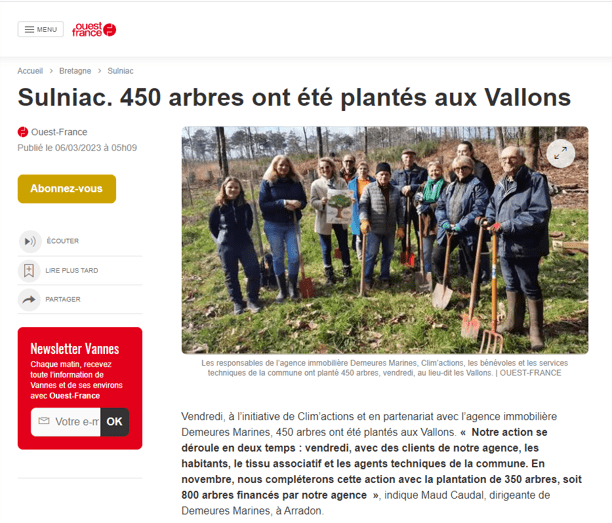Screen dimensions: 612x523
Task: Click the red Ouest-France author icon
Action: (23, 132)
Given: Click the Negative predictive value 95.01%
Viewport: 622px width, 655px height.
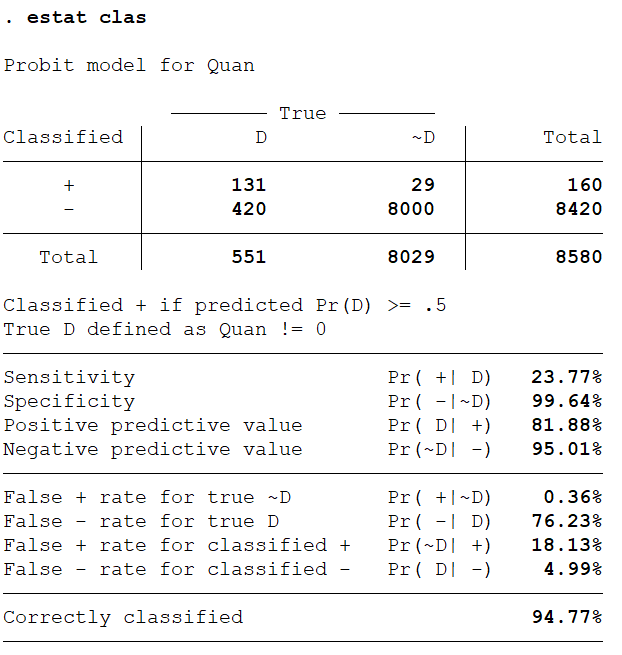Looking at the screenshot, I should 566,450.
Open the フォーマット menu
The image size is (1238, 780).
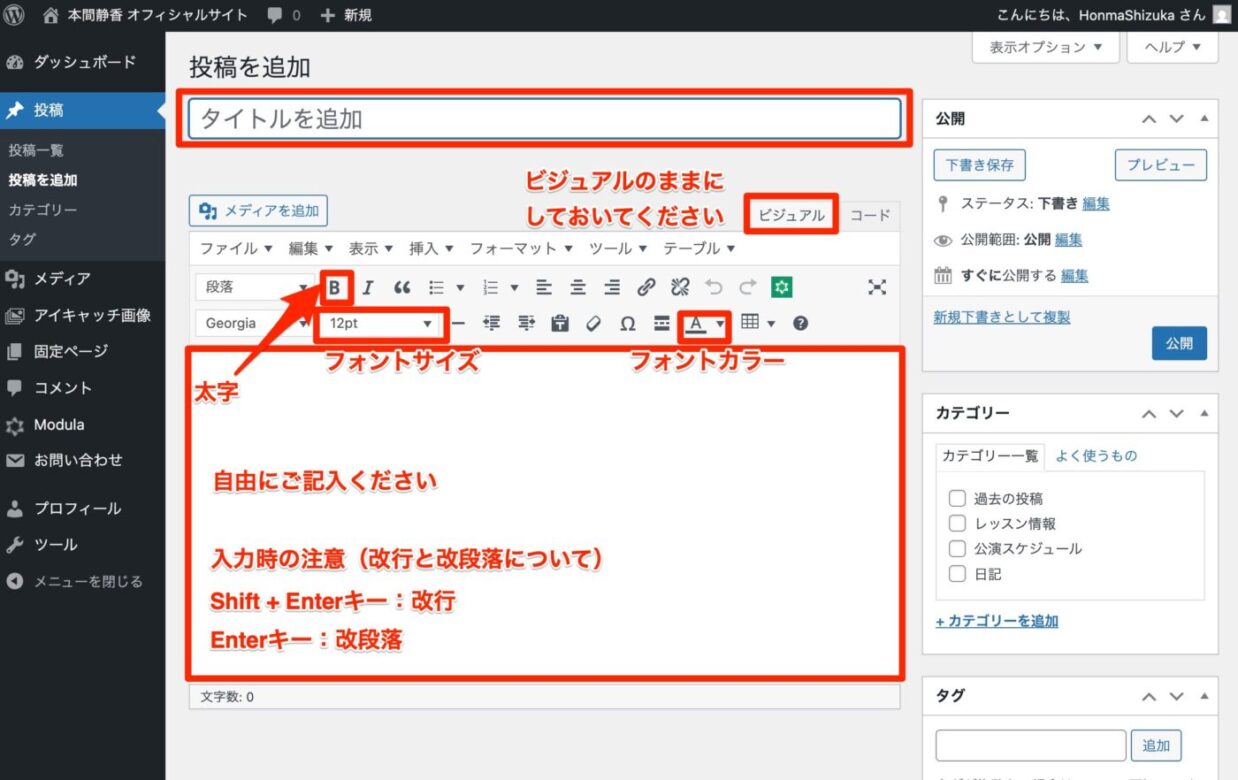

* * *

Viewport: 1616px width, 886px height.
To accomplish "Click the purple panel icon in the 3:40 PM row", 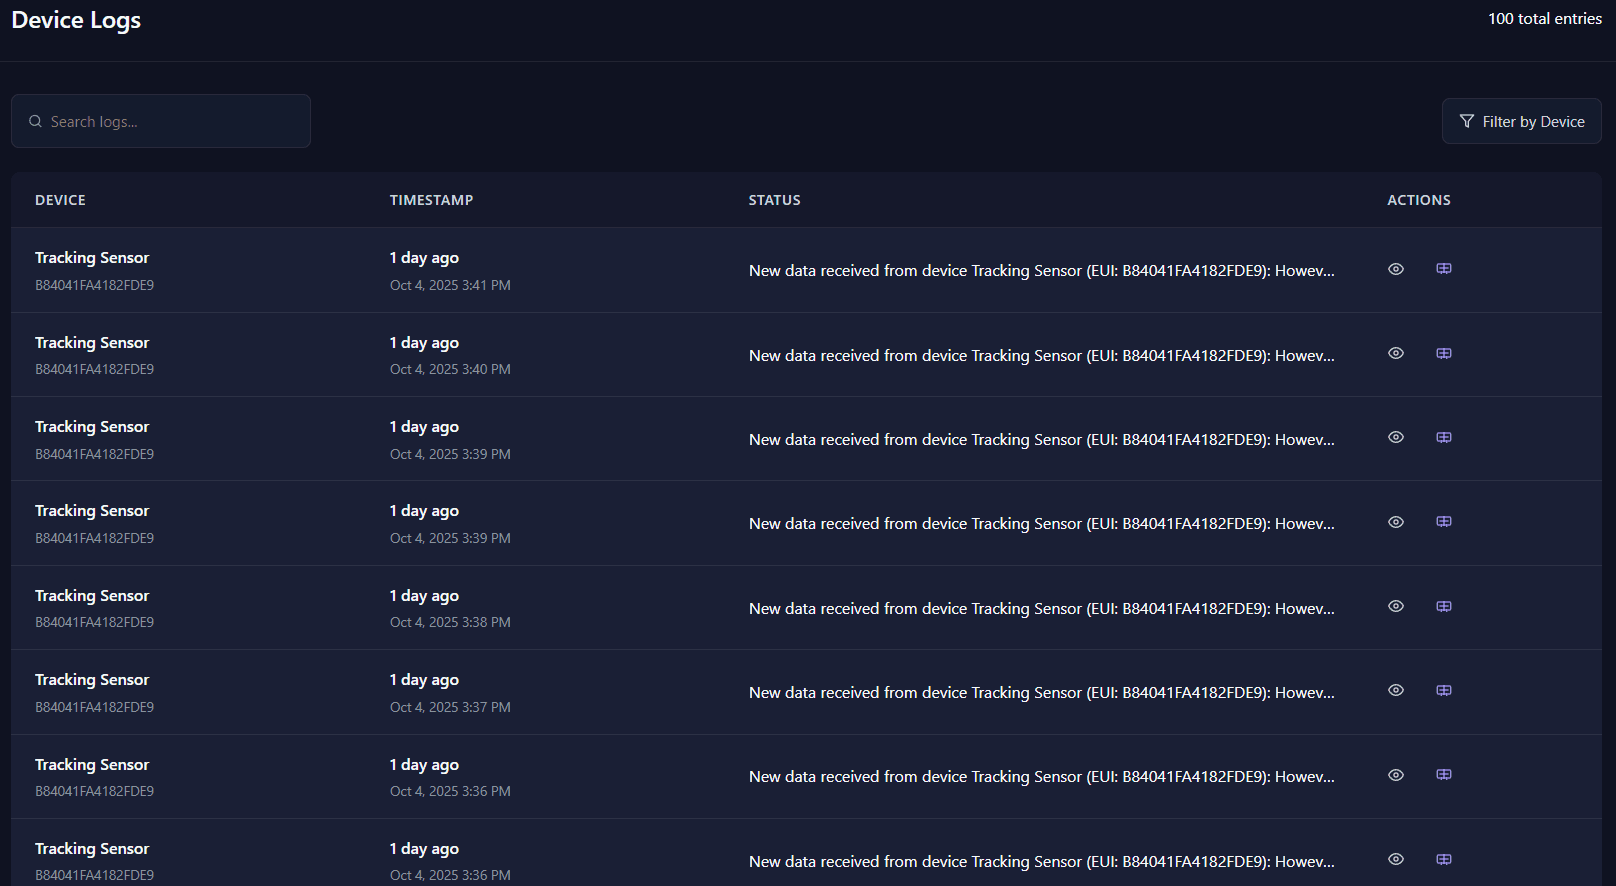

→ Activity
Your answer should be the exact lines above from the one containing "Viewport: 622px width, 655px height." through the one containing "The image size is (1238, 780).", with both end lines kept and the pictures removed, please.

→ Solution below
Viewport: 622px width, 655px height.
Looking at the screenshot, I should 566,450.
Open the フォーマット menu
The image size is (1238, 780).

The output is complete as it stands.